Stored dataset items
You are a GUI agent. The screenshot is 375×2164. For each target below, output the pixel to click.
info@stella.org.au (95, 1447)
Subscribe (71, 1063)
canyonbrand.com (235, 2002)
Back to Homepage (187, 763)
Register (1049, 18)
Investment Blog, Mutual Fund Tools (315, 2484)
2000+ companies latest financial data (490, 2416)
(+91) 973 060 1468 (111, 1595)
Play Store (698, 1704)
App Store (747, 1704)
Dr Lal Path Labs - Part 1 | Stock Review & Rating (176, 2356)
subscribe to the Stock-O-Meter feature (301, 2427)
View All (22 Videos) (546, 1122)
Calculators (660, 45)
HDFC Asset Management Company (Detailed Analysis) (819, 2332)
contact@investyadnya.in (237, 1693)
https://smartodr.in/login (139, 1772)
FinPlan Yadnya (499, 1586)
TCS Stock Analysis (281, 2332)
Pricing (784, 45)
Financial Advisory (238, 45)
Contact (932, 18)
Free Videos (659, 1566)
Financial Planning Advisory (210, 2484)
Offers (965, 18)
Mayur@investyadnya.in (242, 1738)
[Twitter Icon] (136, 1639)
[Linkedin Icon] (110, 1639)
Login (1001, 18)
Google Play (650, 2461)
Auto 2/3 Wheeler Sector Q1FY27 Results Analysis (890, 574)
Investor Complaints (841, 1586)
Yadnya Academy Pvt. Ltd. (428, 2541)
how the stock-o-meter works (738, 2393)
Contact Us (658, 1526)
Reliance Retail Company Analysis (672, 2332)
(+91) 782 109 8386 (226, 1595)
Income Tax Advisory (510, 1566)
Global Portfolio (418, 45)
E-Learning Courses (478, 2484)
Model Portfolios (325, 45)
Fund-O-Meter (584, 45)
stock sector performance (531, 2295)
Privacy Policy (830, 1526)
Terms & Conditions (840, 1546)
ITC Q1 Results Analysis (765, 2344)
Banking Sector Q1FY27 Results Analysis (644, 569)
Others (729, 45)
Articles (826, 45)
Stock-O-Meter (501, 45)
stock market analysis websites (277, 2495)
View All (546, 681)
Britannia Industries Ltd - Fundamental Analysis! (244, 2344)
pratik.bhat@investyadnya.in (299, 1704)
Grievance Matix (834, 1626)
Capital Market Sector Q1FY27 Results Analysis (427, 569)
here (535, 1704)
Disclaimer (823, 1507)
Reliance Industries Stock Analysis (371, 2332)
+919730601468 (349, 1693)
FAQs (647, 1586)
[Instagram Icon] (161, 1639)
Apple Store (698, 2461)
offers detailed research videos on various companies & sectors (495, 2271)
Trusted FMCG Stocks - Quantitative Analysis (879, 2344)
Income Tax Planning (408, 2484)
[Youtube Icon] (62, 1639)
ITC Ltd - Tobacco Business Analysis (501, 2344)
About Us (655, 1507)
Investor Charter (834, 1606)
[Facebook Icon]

§ **Work request**
Filter the records above down to the lines containing "Company".

§ **Solution to the exercise**
HDFC Asset Management Company (Detailed Analysis) (819, 2332)
Reliance Retail Company Analysis (672, 2332)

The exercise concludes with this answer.